# Quoted passage:
##########
So how do academic researchers track down the archives of the voluntary and community organisations they want to use? Any would-be researcher of charity needs to understand that those bodies with catalogued and accessible institutional archives – whether kept in-house or deposited elsewhere – represent only a very small minority of voluntary organisations. Unsurprisingly these tend to be the larger, better funded and longer-established groups such as the British Red Cross or the Children’s Society.  The voluntary sector in Britain is often likened to a pyramid: a very small number of organisations at the top with paid staff, regular income and office space resting on a much larger base of groups run entirely by volunteers, subsisting on small grants and donations. Voluntary sector archives may reflect this pattern, but there is no guarantee that even the largest charity will have made provision for preservation and conservation of its records (aside from the limited financial data required by the Charity Commission) let alone for cataloguing or access.

Researchers and students are advised to start with the National Register of Archives. Another useful database is DANGO, which identifies the locations of the papers of several thousand non-governmental organisations, and was put together by a team at Birmingham University, although the end of project funding means its entries and website are no longer being updated. Searching the Archives Hub will find records of voluntary groups where these are deposited at an institution contained on its database; Hull History Centre, SOAS, Birmingham University Library or the Women’s Library have all built up specialisms in this area. Perhaps there would be a way of encouraging charities with in-house collections to make the catalogues available via Archives Hub?

Archives Hub has helped me search for materials relating to small or short-lived student-run charities that may be contained within a students’ union archive or an individual’s private papers.  Although an organisation’s institutional archive may be lost or never have existed, its history can be reconstructed through accessing annual reports, correspondence and other papers held in many different repositories – as I have managed to do for the group International Student Service. It would be helpful for future researchers if it was possible to log this information somewhere.

It remains the case that many researchers will have to seek access to records by contacting an organisation or group founder directly, with variable results. This is likely to be increasingly the case given the increase in numbers of pressure groups, charities and other voluntary bodies since the 1960s. In my experience there is a range of practice from organisations which ignore or refuse requests for access with varying degrees of politeness to those that welcome you with open arms and let you sit unsupervised with the charity’s papers, free to copy, remove, deface or pour coffee all over the institutional record. Once you’ve had success accessing the records of one organisation, it may be easier to open communications with others in a related sector. Learning how to negotiate what we might call ‘informal archives’ will be a key challenge for future researchers of voluntary action. There is a need for better advice for academics, particularly students and new researchers, on the multiple ethical considerations and practical concerns that come with using informal archives. How do you track down such records? How do you reference sources? What do you do if you’re concerned about the physical state of records or what might happen to them when the group’s founder dies? How to reconcile your obligations as a historian with the fact that a particular organisation has trusted you to look at their materials?
##########
# Collected material:

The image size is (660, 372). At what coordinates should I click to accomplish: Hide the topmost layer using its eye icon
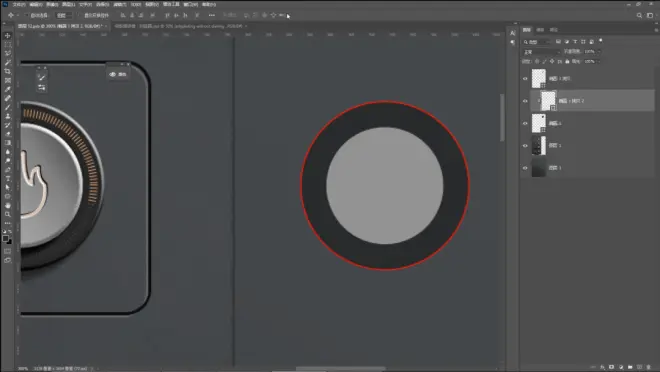525,79
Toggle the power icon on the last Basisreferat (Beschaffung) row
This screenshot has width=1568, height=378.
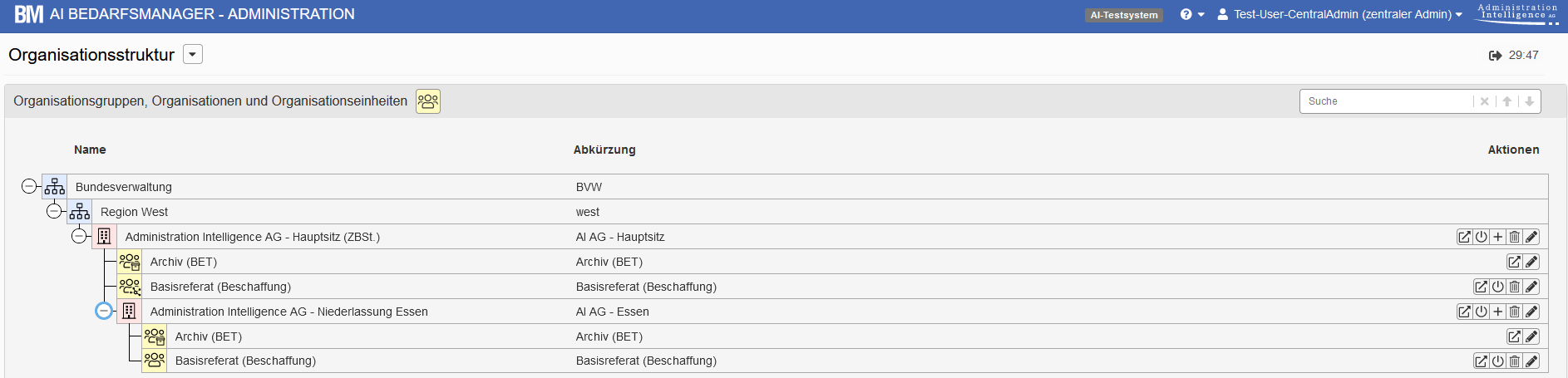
##########
# Task 1:
In the passage on voluntary sector archives, who put together the DANGO database?
# Task 2:
Rewrite the paragraph of the passage on voluntary sector archives that begins "Researchers and students are advised" as a bulleted list that keeps its main facts.
# Task 3:
Reproduce everything in the passage on voluntary sector archives from "Archives Hub has" down to "this information somewhere.".

# Full solution 1:
A team at Birmingham University put it together.

# Full solution 2:
- Begin with the National Register of Archives.
- DANGO identifies where the papers of several thousand non-governmental organisations are held. A team at Birmingham University built it, but its entries and website are no longer updated because project funding ended.
- Archives Hub finds records of voluntary groups deposited at institutions on its database. Hull History Centre, SOAS, Birmingham University Library and the Women's Library specialize in this area.
- Charities with in-house collections might be encouraged to make their catalogues available through Archives Hub.

# Full solution 3:
Archives Hub has helped me search for materials relating to small or short-lived student-run charities that may be contained within a students’ union archive or an individual’s private papers.  Although an organisation’s institutional archive may be lost or never have existed, its history can be reconstructed through accessing annual reports, correspondence and other papers held in many different repositories – as I have managed to do for the group International Student Service. It would be helpful for future researchers if it was possible to log this information somewhere.